Назад към всички

system-prompts

// Write system prompts, tool docs, and agent definitions. Combines research-backed prompt engineering (+15-30% measured improvements) with project XML conventions. Covers tag hierarchy, structural templates, high-impact interventions, anti-patterns.

$ git log --oneline --stat
stars:1,662
forks:316
updated:March 4, 2026
SKILL.mdreadonly
SKILL.md Frontmatter
namesystem-prompts
descriptionWrite system prompts, tool docs, and agent definitions. Combines research-backed prompt engineering (+15-30% measured improvements) with project XML conventions. Covers tag hierarchy, structural templates, high-impact interventions, anti-patterns.

System Prompt Engineering

Empirically-validated techniques + consistent XML structure. Every recommendation backed by benchmarks or production data.

<critical> ## High-Impact Interventions (+15-30% measured improvement)
  1. Persistence: "Keep going until fully resolved" — prevents premature termination
  2. Tool verification: "Use tools to verify; do not guess" — reduces hallucination
  3. Planning: "Plan approach before acting" — improves complex task success
  4. Context positioning: Critical instructions at START and END — middle content degrades 20%+
  5. Urgency framing: "This matters" / "Get this right" — 8-115% improvement (EmotionPrompt)
  6. Edit format: SEARCH/REPLACE beats line-numbers 3X on code generation

Minimal prompting wins. Every instruction must justify its token cost. </critical>


Tag Hierarchy

Tags encode enforcement level. Use consistently throughout:

TagEnforcementWhen to Use
<critical>InviolableSafety constraints, must-follow rules, repeat at END
<prohibited>ForbiddenActions that cause harm, never acceptable
<caution>High priorityImportant to follow
<instruction>OperationalHow to use a tool, perform a task
<conditions>ContextualWhen rules apply, trigger criteria
<avoid>Anti-patternsWhat not to do, prefer alternatives

Context positioning rule: Place <critical> at START for immediate priming, repeat at END for recency.

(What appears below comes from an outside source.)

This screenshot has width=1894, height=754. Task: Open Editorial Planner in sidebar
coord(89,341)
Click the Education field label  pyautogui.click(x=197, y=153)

Middle content suffers 20%+ degradation in long contexts.


Standard Tags

Structure Tags

<role>           Agent identity and expertise (first element)
<context>        Background, situation, audience
<procedure>      Numbered step-by-step workflows
<directives>     Bulleted operating instructions
<parameters>     Input specifications, types
<output>         Return value documentation
<strengths>      What the agent/tool excels at
<operations>     Available operations (for multi-op tools like LSP)

Special Tags

<north-star>     Core values, ultimate objectives
<stance>         Communication style, attitude
<commitment>     What the agent commits to doing
<field>          Domain-specific mindset/context
<protocol>       Behavioral rules, tool precedence

Example Tags

Always use name attribute with lowercase-kebab descriptive names:

<example name="good">
Clear, correct usage
</example>

<example name="bad">
What to avoid — show the mistake explicitly
</example>

<example name="rate-limiting">
Domain-specific example
</example>

<example name="windows-cmd">
Platform/context-specific
</example>

Naming patterns:

  • name="single" / name="multi-part" — complexity variants
  • name="good" / name="bad" — correctness contrast
  • name="linux" / name="windows-cmd" — platform-specific
  • name="create" / name="update" / name="delete" — operation types

Structural Templates

Tool Documentation

# Tool Name

One-line description of what the tool does.

<instruction>
- How to use it (bulleted, imperative)
- Key parameters and their effects
- Common patterns
</instruction>

<output>
What the tool returns. Include:
- Success format
- Truncation limits (e.g., "truncated at 50KB")
- Error conditions
</output>

<critical>
Must-follow rules. Safety constraints.
When to ALWAYS or NEVER use this tool.
</critical>

<caution>
High-priority notes that aren't safety-critical.
</caution>

<example name="basic">
tool {"param": "value"}
</example>

<example name="advanced">
tool {"param": "value", "option": true}
</example>

<avoid>
- Anti-pattern 1 — why it's bad
- Anti-pattern 2 — what to do instead
</avoid>

Agent Definition

---
name: agent-name
description: One-line for spawning UI (imperative: "Fast read-only codebase scout")
tools: read, grep, find, bash
model: pi/slow, gpt-5.2, codex
output:
  properties:
    field_name:
      metadata:
        description: What this field contains
      type: string
---

<role>Senior [role] doing [task]. Your goal: [concrete outcome].</role>

<critical>
Inviolable constraints first.
READ-ONLY if applicable — list prohibited actions explicitly.
</critical>

<strengths>
- What this agent excels at
- Core capabilities
</strengths>

<directives>
- Operating instruction 1
- Operating instruction 2
- Spawn parallel tool calls wherever possible
</directives>

<procedure>
## Phase 1: Understand
1. Step one
2. Step two

## Phase 2: Execute

1. Step one
2. Step two
   </procedure>

<output>
What to return. Schema requirements.
Call `submit_result` with findings when done.
</output>

<critical>
Repeat critical constraints at end.
Keep going until complete. This matters.
</critical>

System Prompt (Main Agent)

<system-directive>
XML tags in this prompt are system-level instructions. They are not suggestions.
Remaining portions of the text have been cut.